One other problem I set out to fix was with plain tomato soup I often felt hungry afterwards. While it can be nice if you have the time and energy to also make a sandwich or grilled cheese, it can feel like it’s missing something. Zupas gave me a brilliant idea, when I noticed that they offer to add pasta to your tomato basil soup. GENIUS. I now add a box of al dente gluten-free pasta to mine (you can tell in the pictures) and it makes it such a heartier, more filling dinner. I’d highly recommend it. But, if you’re a purest and want to keep it as a puree, that’s fine too!
One last thing I tried to improve: making this pantry staple friendly. Not everyone has access to fresh basil leaves and tomatoes, especially in the winter. This is why I used canned tomatoes, and pureed basil that you can find in the grocery store, in case your fresh basil is looking sad (like mine does a lot of times during the dead of winter).
Do I need vegetable broth or vegetable stock for this tomato soup?
No! Most recipes do rely on this, but I prefer a thicker soup, and one that uses fresh onion, carrots and celery as the base. If you do get to the end, and find that it’s thicker than your liking, you can always thin it with a little water or vegetable broth or stock, or if you are OK using animal products you can use chicken broth or chicken stock.
How do you make vegan pesto?
To make regular pesto, all you need is: fresh basil, a nut of your choice, parmesan cheese, garlic, olive oil and salt. I had to make three replacements to make it pantry friendly, nut free and vegan:
- I replaced fresh basil with pureed basil, so you don’t have to hunt down fresh basil
- I swapped pine nuts with sunflower seeds since we have nut allergies at my home
- I switched parmesan cheese with nutritional yeast
The first few times I recipe-tested this, I’d make the pesto in my food processor, but I soon realized that just made more dishes for me to do, and now I just add the pesto ingredients with the rest of the soup ingredients to simmer, since it will all get pureed at the end anyways. If you’d rather make it separately, that’s fine too.
How is this tomato basil soup both dairy free and vegan?
This tomato basil soup is both vegan and dairy free because I’ve replaced the parmesan cheese with nutritional yeast, the heavy cream with coconut milk and butter with vegan butter. These easy swaps still give you a creamy, rich soup without any animal products.
If you can have milk/animal products, feel free to swap back in the regular ingredients at the same ratios.
What gluten-free pasta do you use in this tomato basil soup?

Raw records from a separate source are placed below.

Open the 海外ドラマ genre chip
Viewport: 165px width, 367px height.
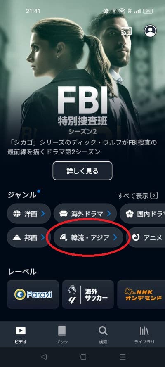85,214
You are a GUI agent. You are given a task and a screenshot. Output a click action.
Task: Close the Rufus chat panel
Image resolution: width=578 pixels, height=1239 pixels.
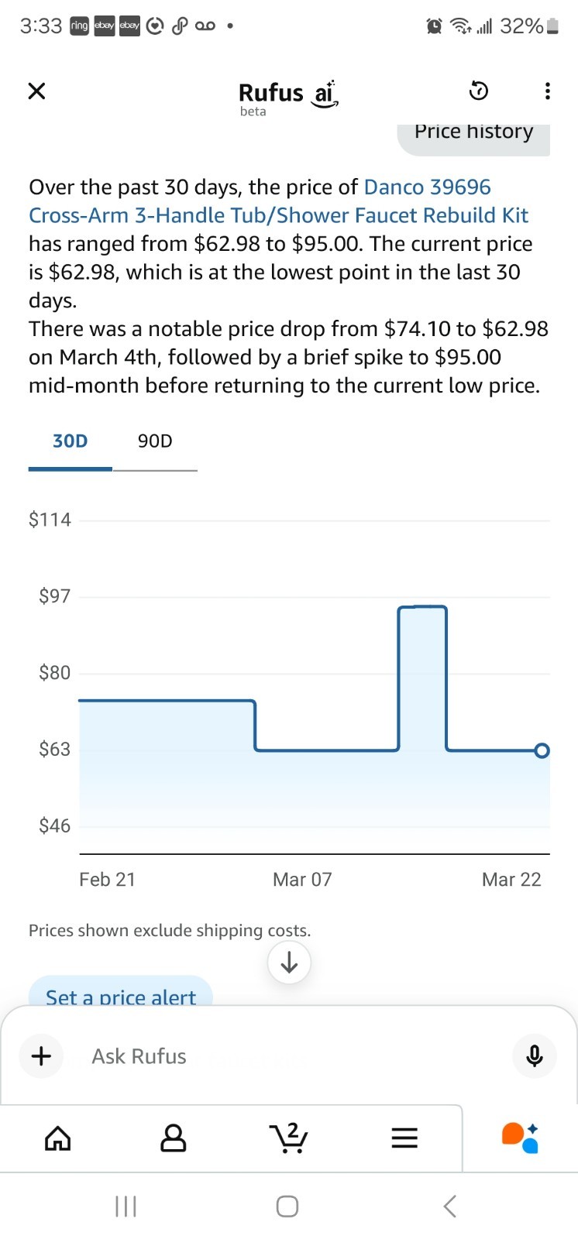[x=36, y=91]
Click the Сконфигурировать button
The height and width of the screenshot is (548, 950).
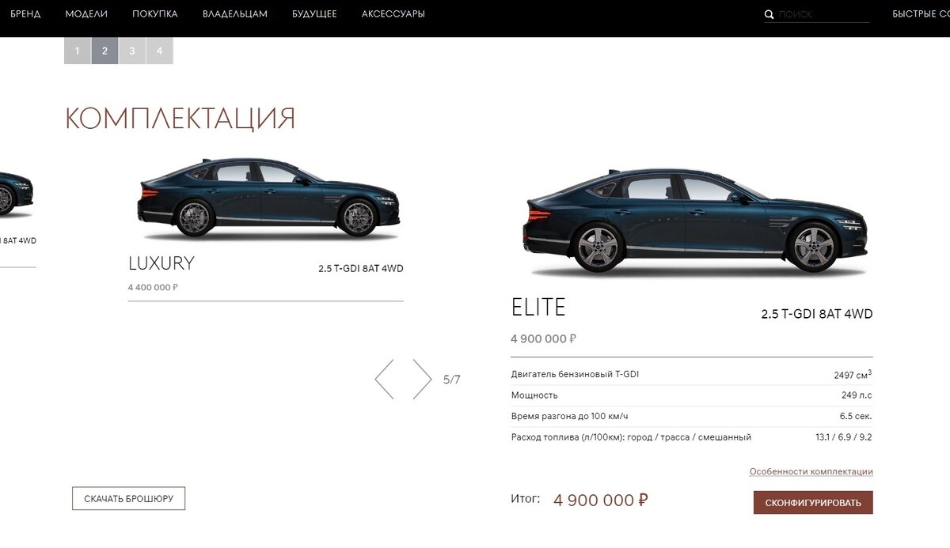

As I mentioned above, I like to add al dente pasta to my finished soup, to make it more filling and hearty. Afterall, I have a family of 6 and my growing kids don’t love pureed soups. I can’t blame them–they kind of feel like a warm smoothie.
I feel like jovial gluten free pasta holds up a bit better long term, and I really love the fusilli spiral shape. But, barilla has also always done us well, and is about half the price. Feel free to use whatever gluten-free pasta (or regular if you can have wheat) you prefer. I’ve found them both at Walmart, and I linked to them on Amazon as well.

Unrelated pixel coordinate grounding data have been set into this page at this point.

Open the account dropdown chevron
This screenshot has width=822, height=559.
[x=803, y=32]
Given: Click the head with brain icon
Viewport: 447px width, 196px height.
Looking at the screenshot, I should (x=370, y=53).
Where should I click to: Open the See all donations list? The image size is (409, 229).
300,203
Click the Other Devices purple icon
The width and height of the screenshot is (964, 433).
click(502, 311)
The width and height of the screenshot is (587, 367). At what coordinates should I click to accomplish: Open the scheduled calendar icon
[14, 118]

I have tried cooking the pasta in the soup, but find the extra starch makes it more like a thick spaghetti sauce, plus gluten-free pasta can only hold up for so long, so I find it’s better to boil it in it’s own pot, and just add it when the soup is done and ready to be served so it’s not sitting in hot liquid for longer than it has to.
And, if you’d rather keep it simple and just omit the pasta, that’s fine too! It’s also delicious with vegan grilled cheese or gluten free homemade croutons on top.

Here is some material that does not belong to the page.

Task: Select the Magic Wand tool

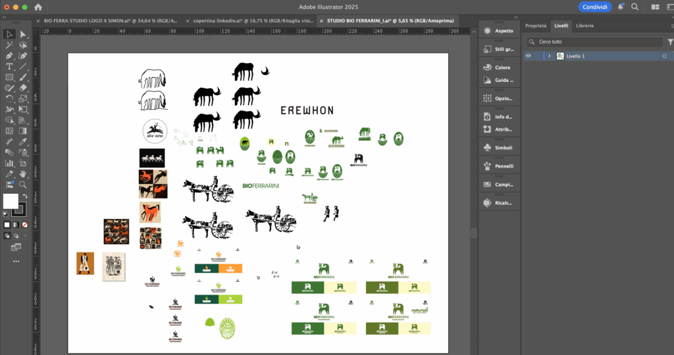Action: pyautogui.click(x=9, y=45)
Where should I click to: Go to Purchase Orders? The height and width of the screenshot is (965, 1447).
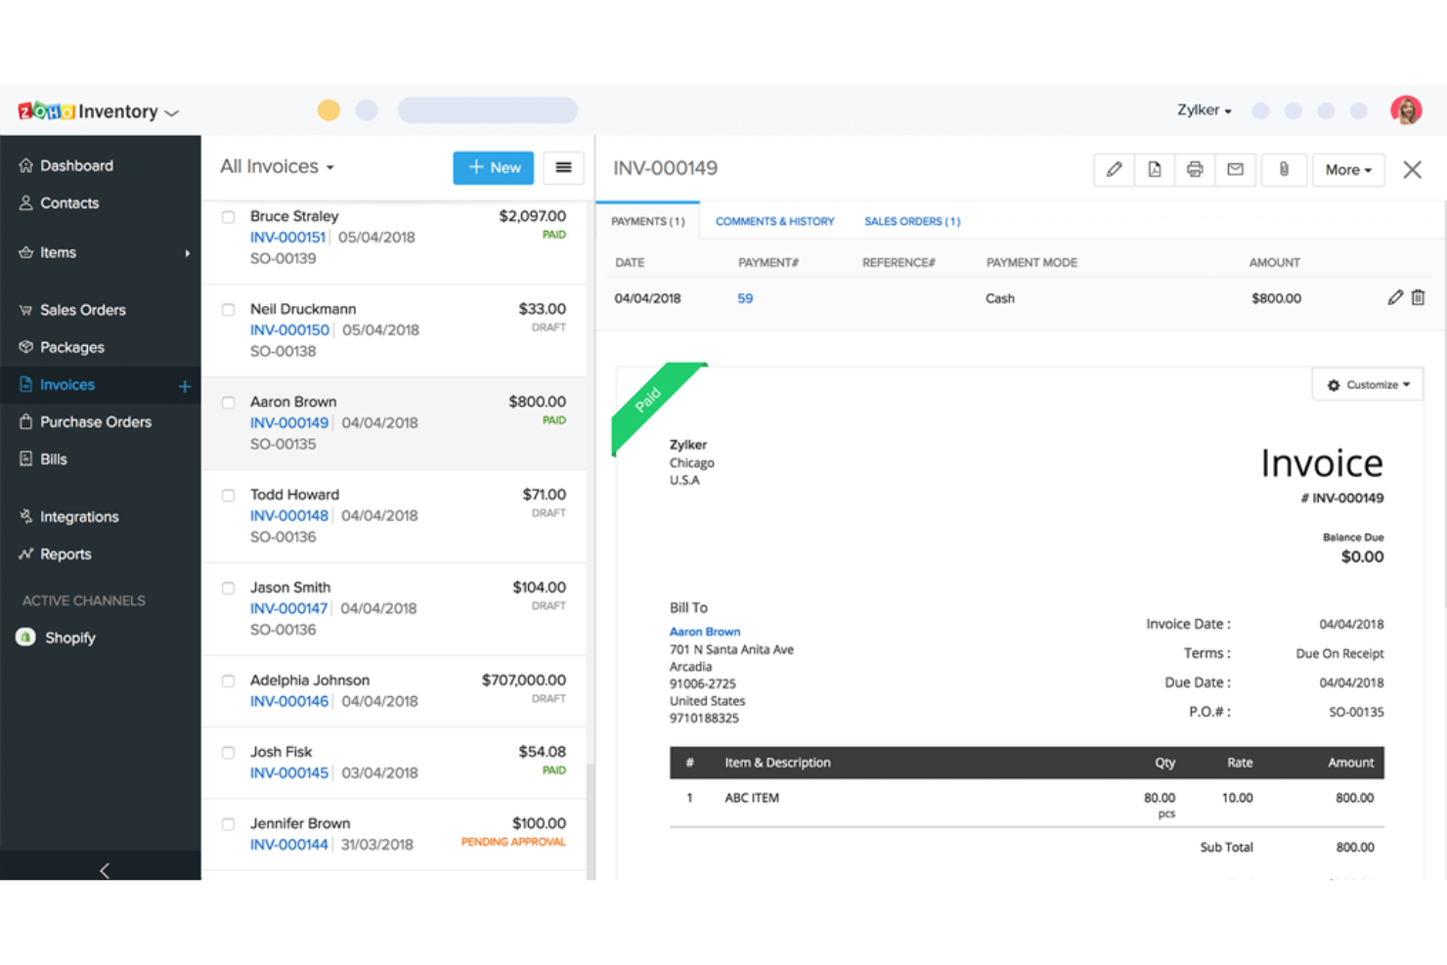[x=95, y=421]
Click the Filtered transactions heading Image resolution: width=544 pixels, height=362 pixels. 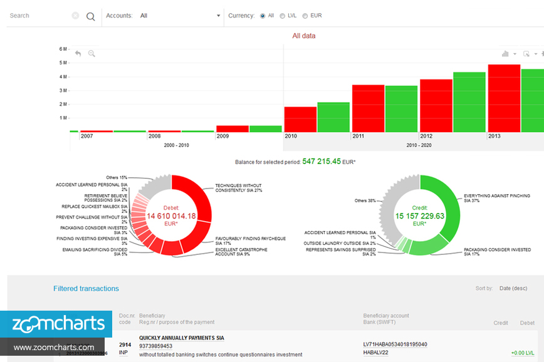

Is this tomato basil soup recipe allergy friendly?
Yes, this tomato basil soup uses no: wheat, gluten, dairy, eggs, soy, fish, shellfish, peanuts or tree nuts, making it not only vegan but free of the top-8-allergens. So, you should be able to share this soup with just about anybody. If you don’t need it to also be a gluten-free tomato soup, you can sub in regular pasta.
What dairy-free and vegan butter do I use?
I have used Earth Balance for a really long time. I have seen other vegan butters pop up, and would think they’d be pretty interchangeable. If you need it to be soy free as well, make sure to use their soy-free version. If you can’t find a safe butter, putting a 1/2 cup of olive oil instead of 1/4 cup olive oil and 1/4 cup vegan butter should be just fine.
What if I can’t have or don’t like nutritional yeast?
I think nutritional yeast is a pretty fantastic vegan cheese substitute. However, there are some who can’t have yeast, or don’t like it. I honestly can’t pick it out, especially with so many flavors in this soup, but if it bothers you, you should be fine to omit it.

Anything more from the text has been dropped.